Task to complete » Present the material below, from its start through the line containing "[x=129, y=149]", as a numbered list, dropping blank lines and leaving out the pictures.

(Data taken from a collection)
>> begin
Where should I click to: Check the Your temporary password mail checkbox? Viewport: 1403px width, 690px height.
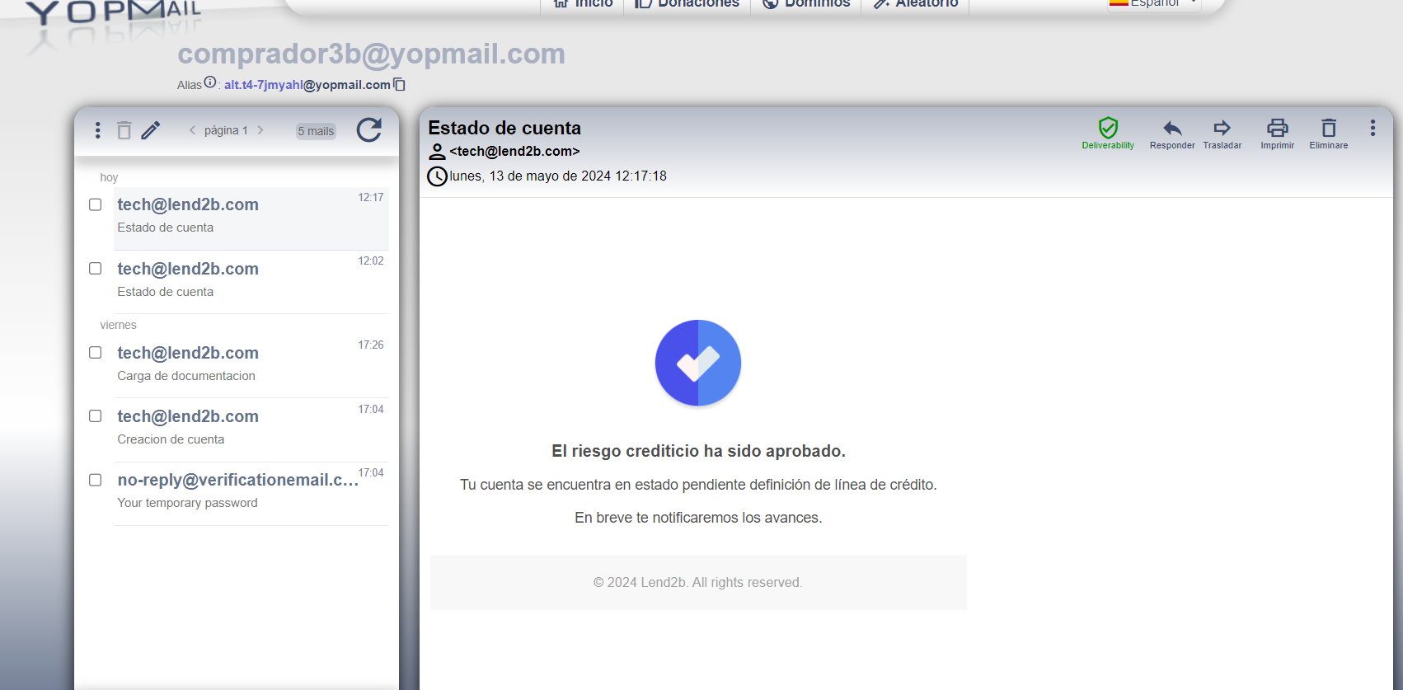point(96,480)
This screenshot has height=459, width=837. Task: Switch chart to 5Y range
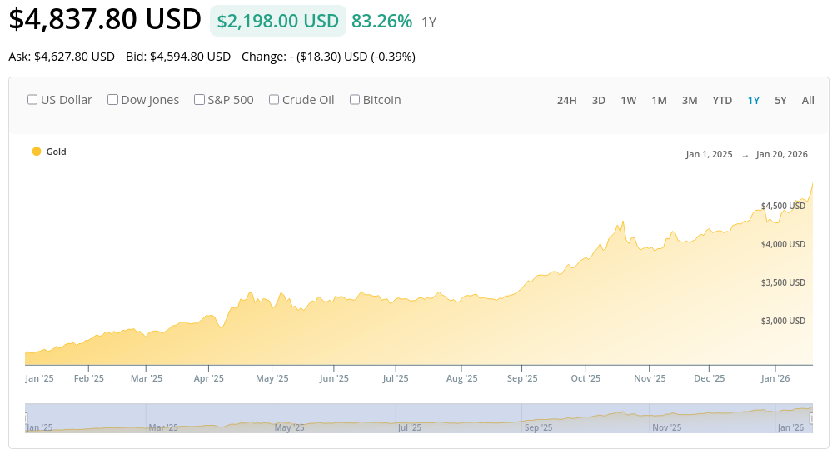click(780, 101)
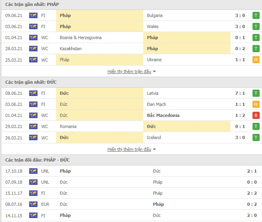Expand more matches under the ĐỨC section

[x=129, y=149]
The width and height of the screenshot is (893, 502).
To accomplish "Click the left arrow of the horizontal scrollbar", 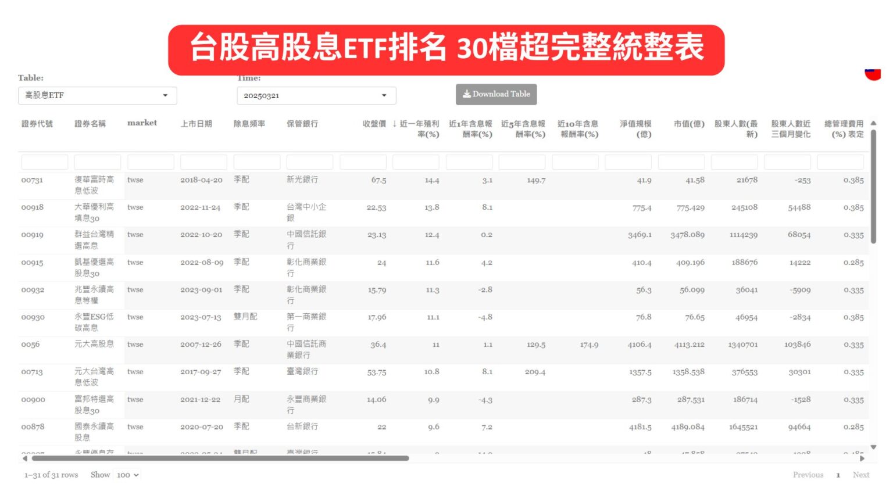I will click(x=24, y=458).
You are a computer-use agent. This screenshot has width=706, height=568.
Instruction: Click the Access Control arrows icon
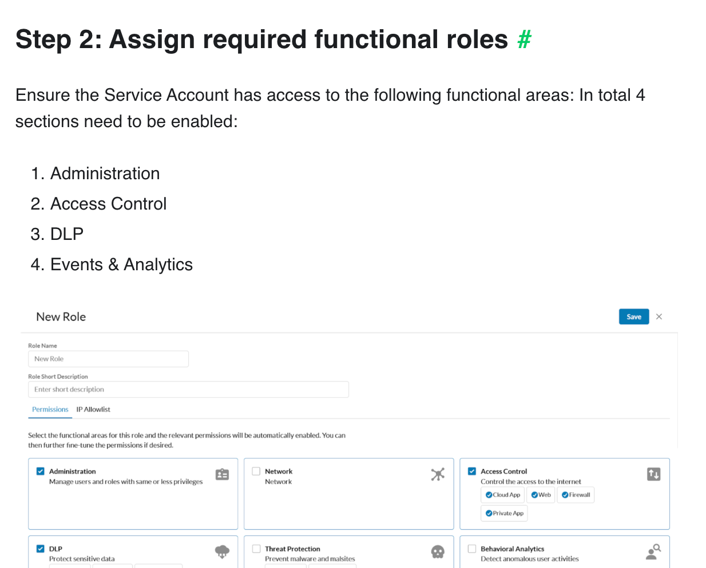coord(653,475)
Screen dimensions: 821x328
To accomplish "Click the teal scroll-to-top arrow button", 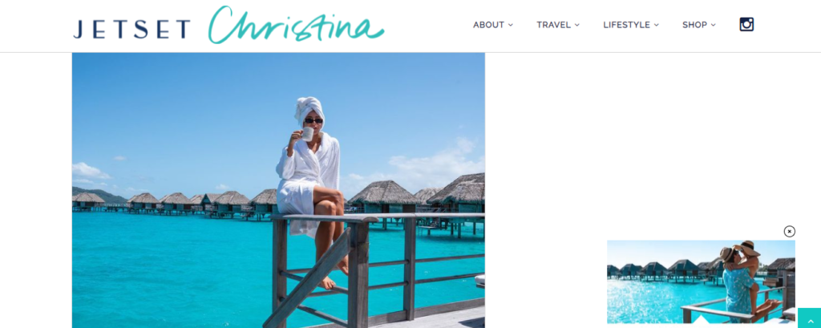I will 810,318.
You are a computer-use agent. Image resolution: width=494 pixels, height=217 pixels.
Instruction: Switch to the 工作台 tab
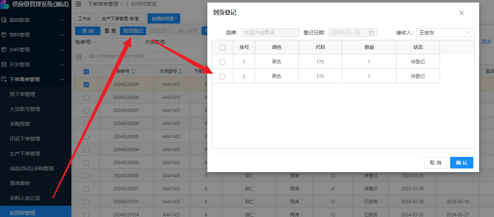point(85,18)
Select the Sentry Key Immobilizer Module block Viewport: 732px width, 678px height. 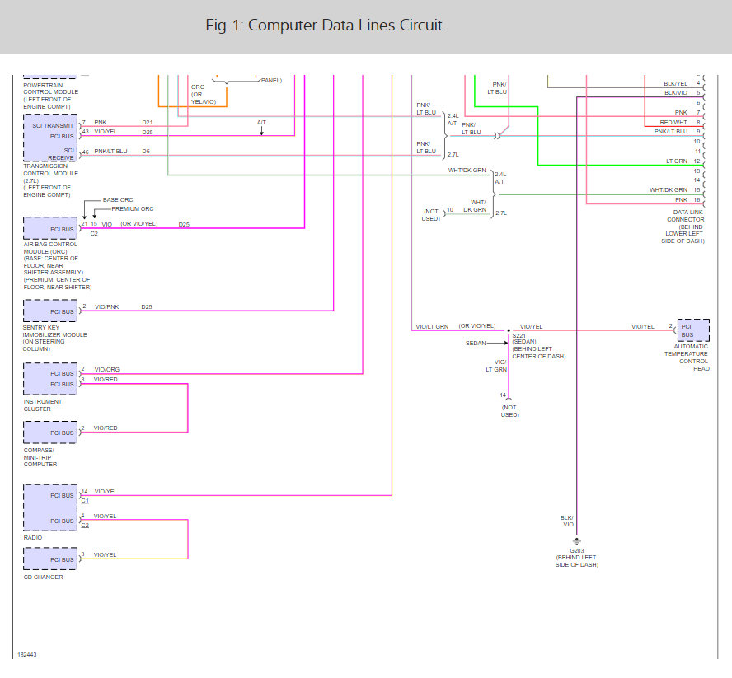(x=50, y=311)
>> end
Answer »
1. Where should I click to: Check the Your temporary password mail checkbox? Viewport: 1403px width, 690px height.
2. point(96,480)
3. This screenshot has height=459, width=837. Task: Switch chart to 5Y range
4. click(780, 101)
5. Expand more matches under the ĐỨC section
6. [x=129, y=149]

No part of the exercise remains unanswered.